▶ **THE PROBLEM**
Repeat the lines of the listing below exactly, starting at the line that contains "Describe the element" and ending with the last line of the listing, with both ends included. Leave the pictures out of your answer.

▶ **TASK DATA**
○ ○ ○ ○

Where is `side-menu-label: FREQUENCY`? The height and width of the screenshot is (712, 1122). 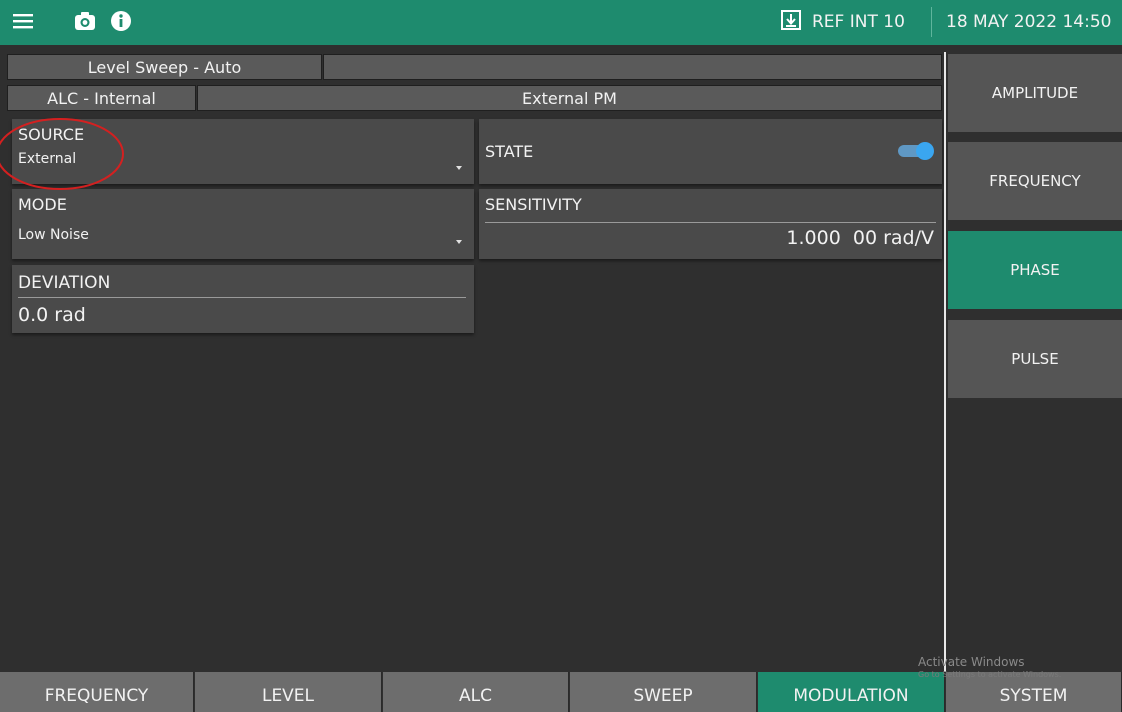
side-menu-label: FREQUENCY is located at coordinates (1035, 181).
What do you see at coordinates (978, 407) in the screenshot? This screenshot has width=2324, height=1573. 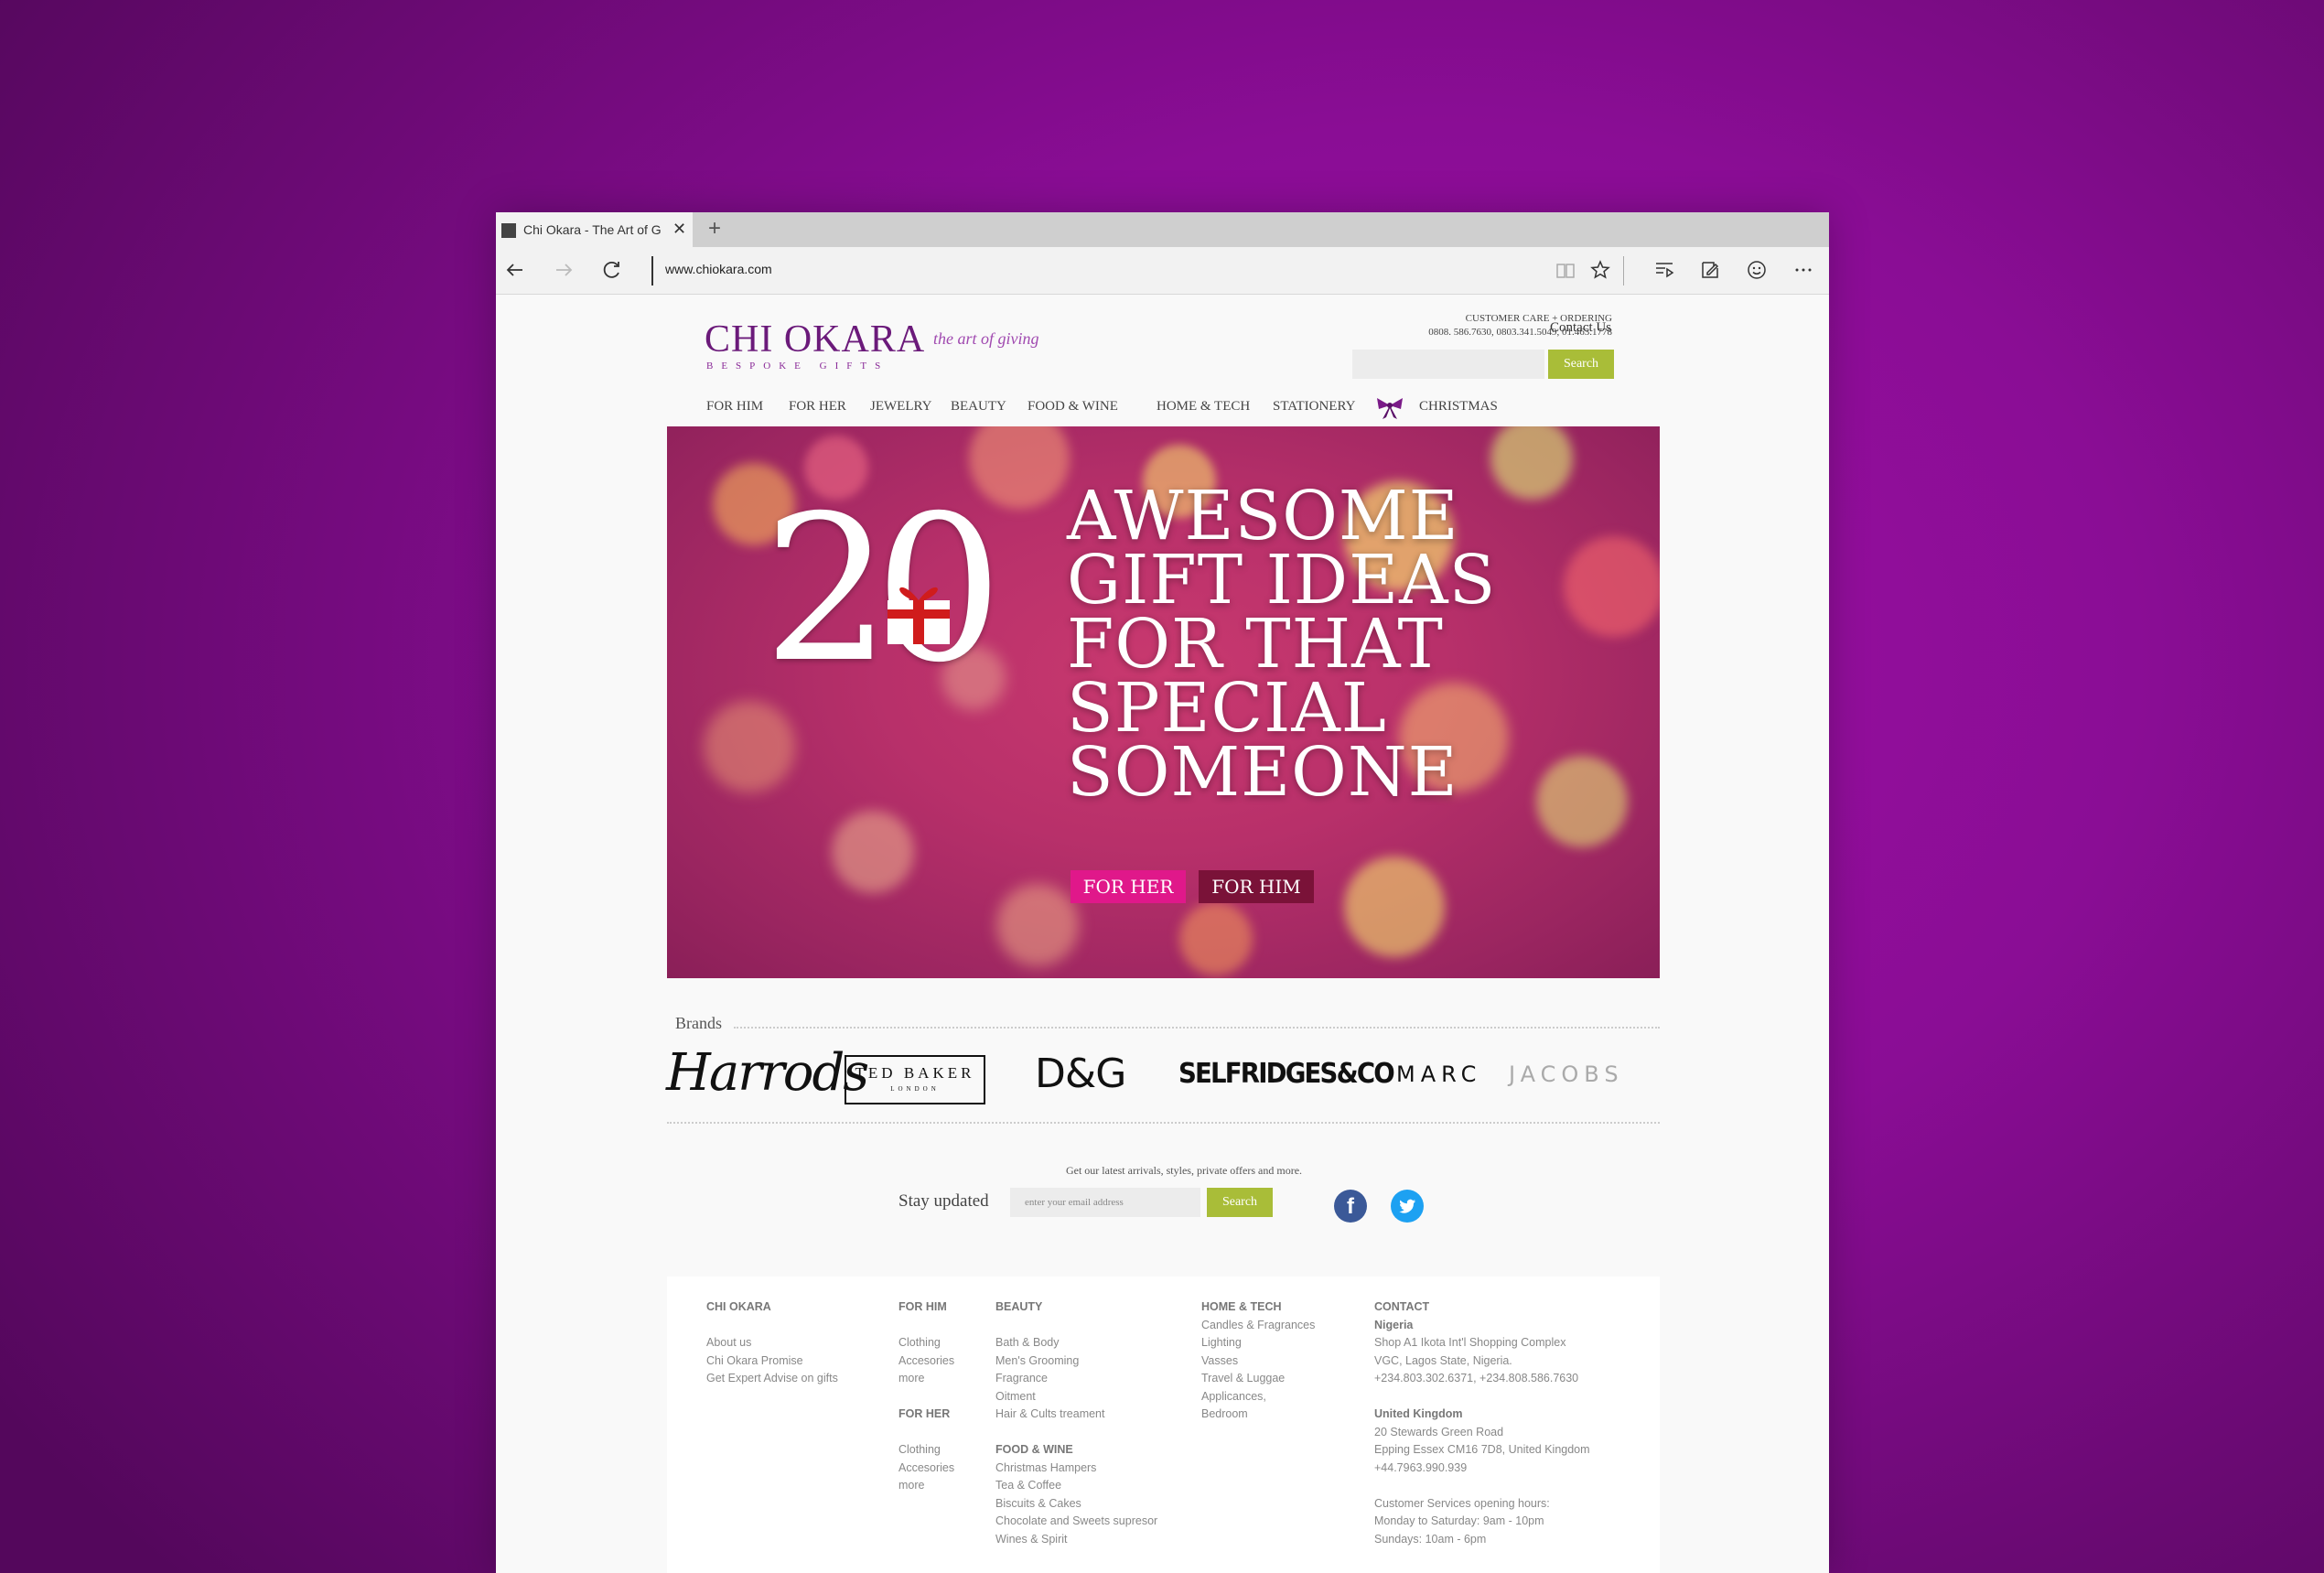 I see `nav-beauty: BEAUTY` at bounding box center [978, 407].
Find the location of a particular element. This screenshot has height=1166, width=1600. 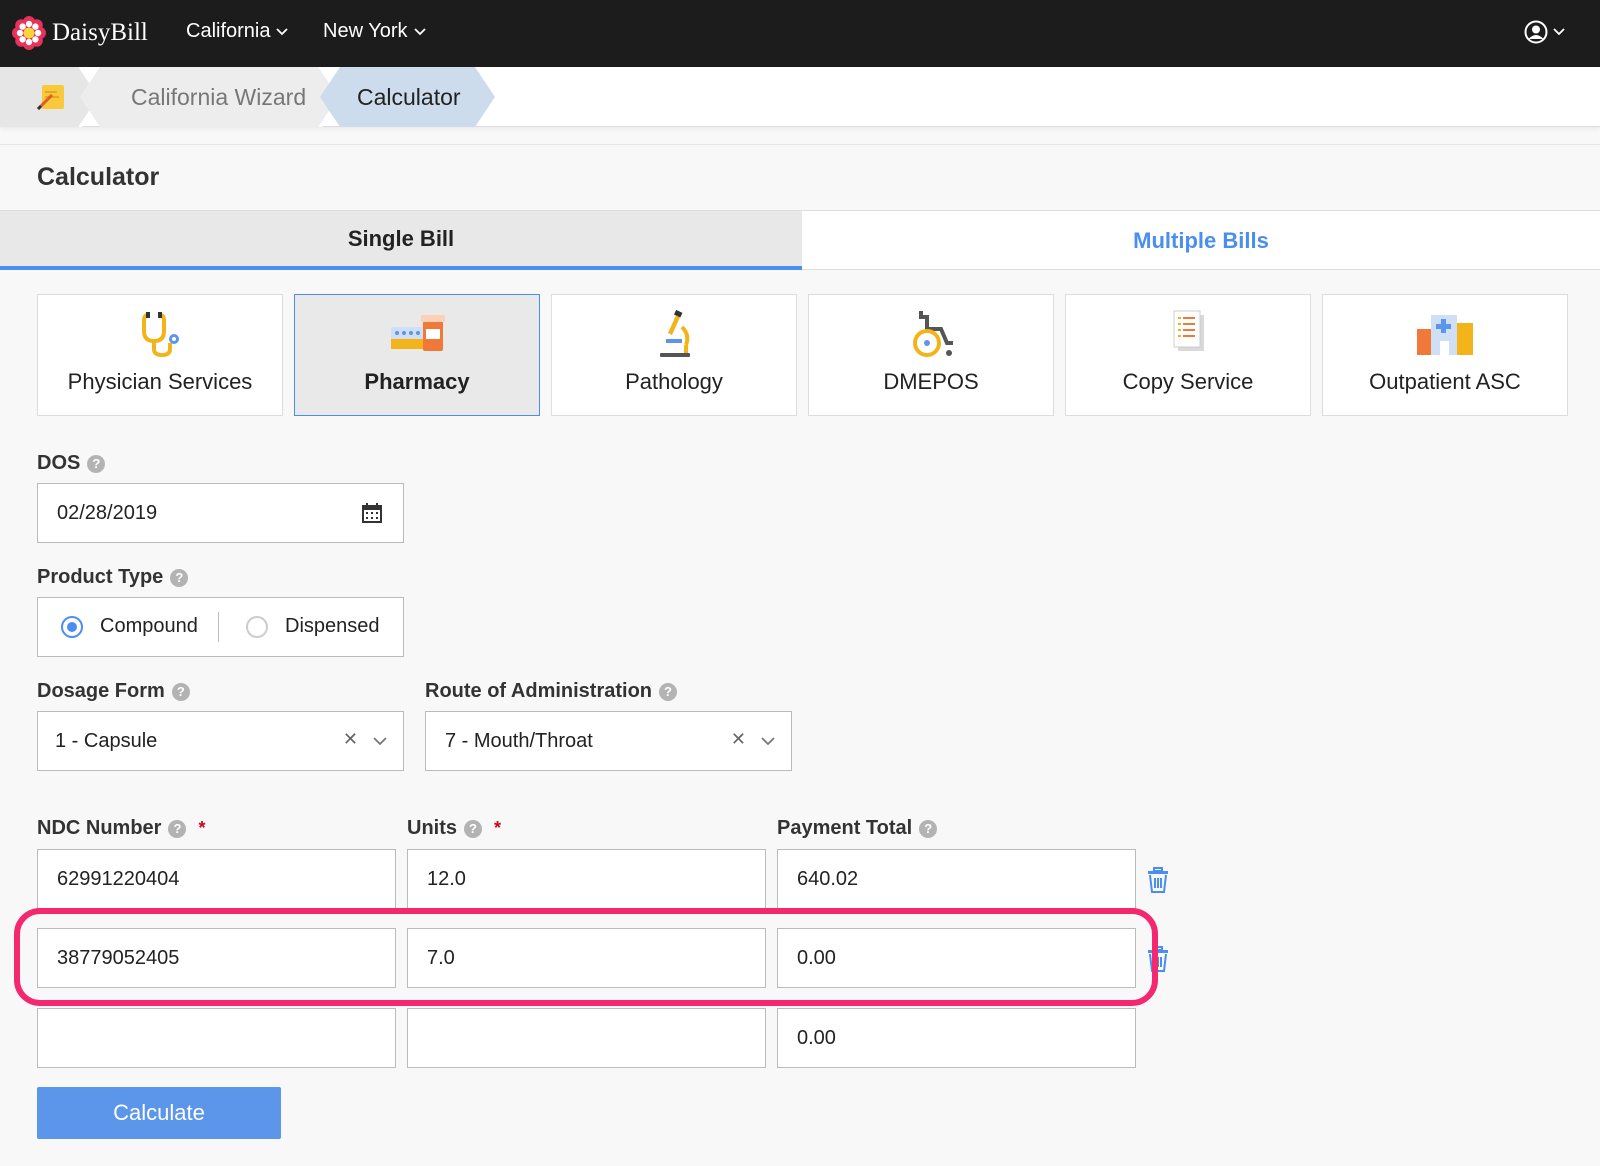

radio-compound: Compound is located at coordinates (130, 626).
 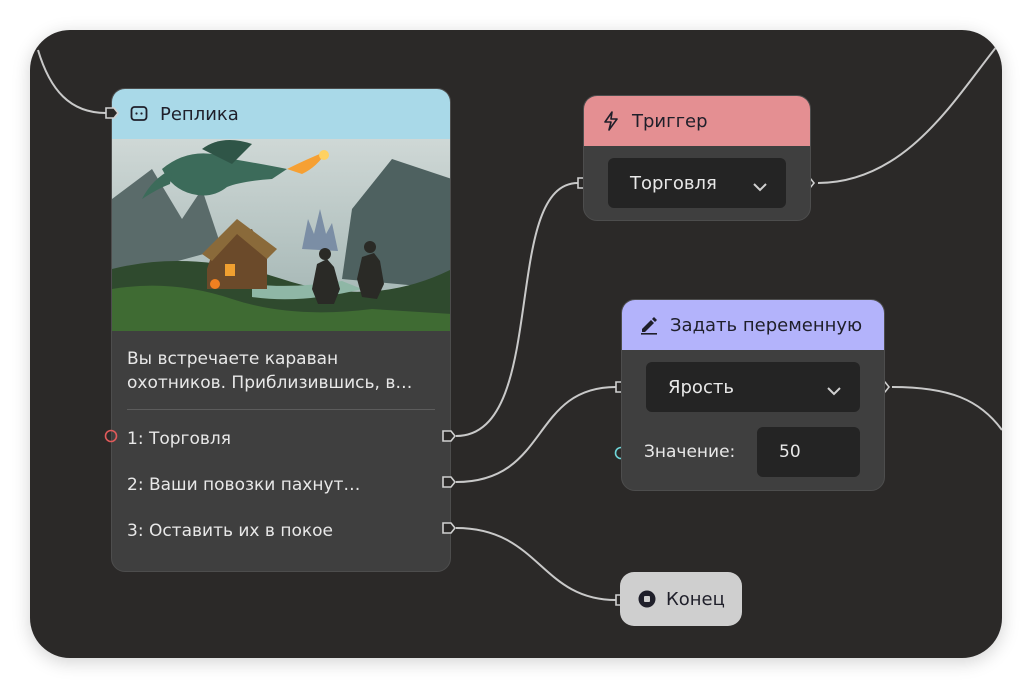 What do you see at coordinates (281, 235) in the screenshot?
I see `dragon-caravan-illustration` at bounding box center [281, 235].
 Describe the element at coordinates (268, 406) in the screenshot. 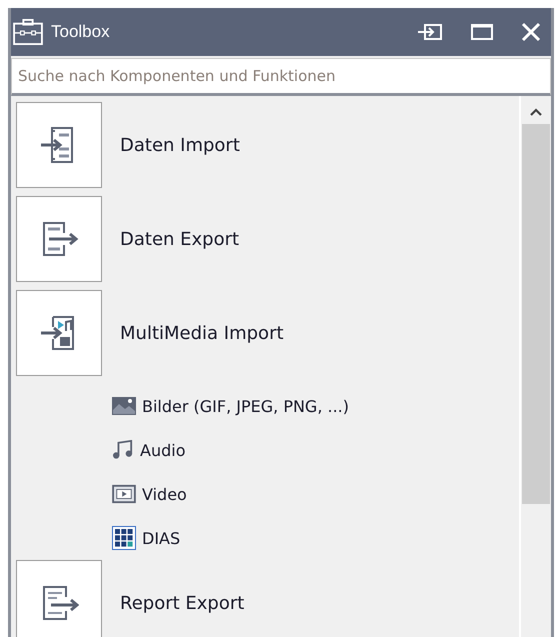

I see `sub-item: Bilder (GIF, JPEG, PNG, ...)` at that location.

○ ○ ○ ○

▶ **SOLUTION TO THE EXERCISE**
 Describe the element at coordinates (268, 406) in the screenshot. 

I see `sub-item: Bilder (GIF, JPEG, PNG, ...)` at that location.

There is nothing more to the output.